Anonymization (Optional)	The same privacy profiles as elsewhere — Anonymizer, Numerical Obfuscation, and Boilerplate — applied before any text reaches the model.
Parent termbase	An existing termbase to compare against. Candidates already in it are flagged, so you only review what is genuinely new.
Minimum words/characters per batch	How much text is sent to the model at a time. The default is a sensible balance.
Retain Context	Includes the surrounding text, giving the model more to work with at a little extra cost.

Privacy applies here too

Extraction sends your text to a model, so the same protection matters. Attach an Anonymizer or Numerical Obfuscation profile in the Anonymization (Optional) section, and confidential content is masked before it leaves your machine — exactly as in guide 1.

Figure 2. Configuring a run. Name it, choose monolingual or bilingual, add files and a model, and set privacy and parent-termbase options.

Step 2 — Configure the prompt

Next you choose the prompt templates that guide the extraction. A Source Prompt Template is always needed; a bilingual run adds a Target Prompt Template for finding translations. You can add your own instructions, and for the target side decide how many reference examples to give the model and whether to favour the most distinct candidates.

Figure 3. Choosing the prompt templates and any extra instructions that shape what counts as a term.

Step 3 — Run and watch progress

Start the extraction and the wizard works through your text. It shows live progress — how many segments are done, how many terms have been found, and the tokens and cost so far — so a large run holds no surprises. You can cancel at any time.

Figure 4. Extraction in progress, with live counts for segments, terms, tokens, and cost.

Step 4 — Review the candidates

Nothing is added to a termbase without your say-so. The review screen lists every candidate term with how often it appears, and a context panel shows the sentences it came from. You decide what to keep:

Check or uncheck terms individually, or use All and None.
Set a minimum frequency to hide one-off terms.
Edit a term’s wording before you accept it.
If you set a parent termbase, terms already in it are marked Existing or New, and you can uncheck the existing ones in one click.
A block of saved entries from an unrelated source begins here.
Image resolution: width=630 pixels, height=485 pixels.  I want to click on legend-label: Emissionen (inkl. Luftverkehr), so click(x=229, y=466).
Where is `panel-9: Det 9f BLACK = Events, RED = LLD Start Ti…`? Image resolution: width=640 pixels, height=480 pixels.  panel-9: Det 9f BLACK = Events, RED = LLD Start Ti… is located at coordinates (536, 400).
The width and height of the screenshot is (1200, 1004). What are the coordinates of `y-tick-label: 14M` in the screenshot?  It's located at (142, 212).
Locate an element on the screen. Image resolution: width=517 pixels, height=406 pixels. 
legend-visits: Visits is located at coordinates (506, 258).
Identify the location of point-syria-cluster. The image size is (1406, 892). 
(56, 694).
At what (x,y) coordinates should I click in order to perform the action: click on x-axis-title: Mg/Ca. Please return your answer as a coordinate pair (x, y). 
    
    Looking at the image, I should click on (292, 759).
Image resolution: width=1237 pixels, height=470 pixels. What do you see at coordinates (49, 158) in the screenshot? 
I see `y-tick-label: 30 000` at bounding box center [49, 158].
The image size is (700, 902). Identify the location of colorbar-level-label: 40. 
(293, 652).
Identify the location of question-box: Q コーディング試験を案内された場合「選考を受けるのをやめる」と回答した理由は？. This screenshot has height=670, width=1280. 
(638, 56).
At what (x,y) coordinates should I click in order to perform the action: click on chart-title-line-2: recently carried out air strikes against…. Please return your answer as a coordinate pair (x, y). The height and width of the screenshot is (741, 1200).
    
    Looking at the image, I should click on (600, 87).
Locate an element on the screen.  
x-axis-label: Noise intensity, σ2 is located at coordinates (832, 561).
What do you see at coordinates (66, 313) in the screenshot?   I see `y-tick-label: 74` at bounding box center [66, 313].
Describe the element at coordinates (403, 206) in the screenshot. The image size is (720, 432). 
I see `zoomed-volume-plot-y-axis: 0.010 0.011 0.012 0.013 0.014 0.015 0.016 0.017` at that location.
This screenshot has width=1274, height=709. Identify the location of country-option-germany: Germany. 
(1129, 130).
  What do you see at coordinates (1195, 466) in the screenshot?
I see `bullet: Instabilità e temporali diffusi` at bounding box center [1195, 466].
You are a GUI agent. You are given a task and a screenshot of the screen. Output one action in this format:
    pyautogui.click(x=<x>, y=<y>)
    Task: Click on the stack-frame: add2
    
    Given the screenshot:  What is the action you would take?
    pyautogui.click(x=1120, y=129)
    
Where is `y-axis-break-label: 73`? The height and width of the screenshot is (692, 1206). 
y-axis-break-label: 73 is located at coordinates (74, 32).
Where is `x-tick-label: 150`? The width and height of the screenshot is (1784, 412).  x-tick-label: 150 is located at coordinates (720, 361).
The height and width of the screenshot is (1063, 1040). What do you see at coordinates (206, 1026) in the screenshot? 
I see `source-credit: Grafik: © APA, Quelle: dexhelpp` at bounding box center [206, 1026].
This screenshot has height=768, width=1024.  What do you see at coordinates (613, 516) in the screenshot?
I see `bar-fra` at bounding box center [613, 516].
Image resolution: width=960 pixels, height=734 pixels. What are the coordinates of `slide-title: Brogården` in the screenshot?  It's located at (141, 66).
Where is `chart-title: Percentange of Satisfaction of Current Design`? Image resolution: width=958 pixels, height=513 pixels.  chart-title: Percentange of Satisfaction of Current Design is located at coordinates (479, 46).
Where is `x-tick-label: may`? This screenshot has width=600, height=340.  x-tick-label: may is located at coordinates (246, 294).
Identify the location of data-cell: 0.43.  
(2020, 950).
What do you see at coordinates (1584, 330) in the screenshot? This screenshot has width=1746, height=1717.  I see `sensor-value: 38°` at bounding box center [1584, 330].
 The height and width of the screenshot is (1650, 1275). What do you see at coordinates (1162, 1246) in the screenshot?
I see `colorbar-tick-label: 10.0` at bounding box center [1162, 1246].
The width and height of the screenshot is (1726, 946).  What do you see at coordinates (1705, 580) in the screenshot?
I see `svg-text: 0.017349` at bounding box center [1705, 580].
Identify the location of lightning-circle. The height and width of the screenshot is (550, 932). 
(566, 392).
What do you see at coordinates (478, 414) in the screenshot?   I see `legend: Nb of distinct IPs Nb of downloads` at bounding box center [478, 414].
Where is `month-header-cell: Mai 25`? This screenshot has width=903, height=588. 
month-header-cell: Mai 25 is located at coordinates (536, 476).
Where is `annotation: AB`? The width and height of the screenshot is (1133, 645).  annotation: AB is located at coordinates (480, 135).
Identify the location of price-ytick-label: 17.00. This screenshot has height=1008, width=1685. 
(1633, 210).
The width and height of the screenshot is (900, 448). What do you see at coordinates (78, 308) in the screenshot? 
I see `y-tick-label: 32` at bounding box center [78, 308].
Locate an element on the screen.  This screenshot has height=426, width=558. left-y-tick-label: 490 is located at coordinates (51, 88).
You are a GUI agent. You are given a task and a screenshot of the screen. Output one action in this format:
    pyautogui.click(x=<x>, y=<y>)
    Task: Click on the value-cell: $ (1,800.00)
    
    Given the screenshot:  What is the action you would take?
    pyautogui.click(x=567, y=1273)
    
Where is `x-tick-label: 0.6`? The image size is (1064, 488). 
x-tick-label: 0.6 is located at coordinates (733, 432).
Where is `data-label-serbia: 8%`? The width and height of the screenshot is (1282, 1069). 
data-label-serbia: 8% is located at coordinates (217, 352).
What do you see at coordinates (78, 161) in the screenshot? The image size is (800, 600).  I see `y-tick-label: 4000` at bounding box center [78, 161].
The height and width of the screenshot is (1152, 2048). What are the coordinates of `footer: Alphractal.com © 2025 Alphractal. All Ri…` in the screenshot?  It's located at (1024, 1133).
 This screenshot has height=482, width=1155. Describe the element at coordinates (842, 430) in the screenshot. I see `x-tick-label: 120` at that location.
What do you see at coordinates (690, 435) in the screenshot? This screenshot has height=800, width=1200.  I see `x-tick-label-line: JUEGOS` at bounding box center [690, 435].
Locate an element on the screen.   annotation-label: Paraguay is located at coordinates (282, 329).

Figure 5. Reviewing candidates. Frequency, context, and parent-termbase flags help you keep the terms that matter.

In a bilingual run, the wizard then finds a translation for each approved term, and you review the pairs. Each pair shows a confidence score; you approve or reject it, mark a preferred link, and add notes. Pairs already present in a parent termbase are flagged so you do not duplicate them.

Figure 6. Reviewing bilingual links. Approve the source-and-translation pairs you want, with confidence scores to guide you.

Step 5 — Commit and export

Finally you decide where the terms go. Create a new termbase, or merge into an existing one. Choose how much to export — just the approved terms, or all of them — and which formats to write, including bAIbel’s own format and MultiTerm XML for use in other tools.

Before committing, run the Pre-flight Check. It summarises what will be created and what will be skipped as already existing, so you can confirm the outcome before anything is written. Then Commit & Export finishes the job.

Figure 7. Commit and export. Pick the destination termbase and formats, run the pre-flight check, then commit.

Terminology used in this guide

Terminology Extraction: The feature that finds candidate terms in documents and builds termbase entries.
Monolingual / Bilingual: Extracting terms in one language, or source terms with their translations linked into pairs.
Candidate: A term the wizard has proposed, awaiting your review.
Parent termbase: An existing termbase used to flag candidates that are already known.
Pre-flight check: A summary of what will be created or skipped, shown before you commit.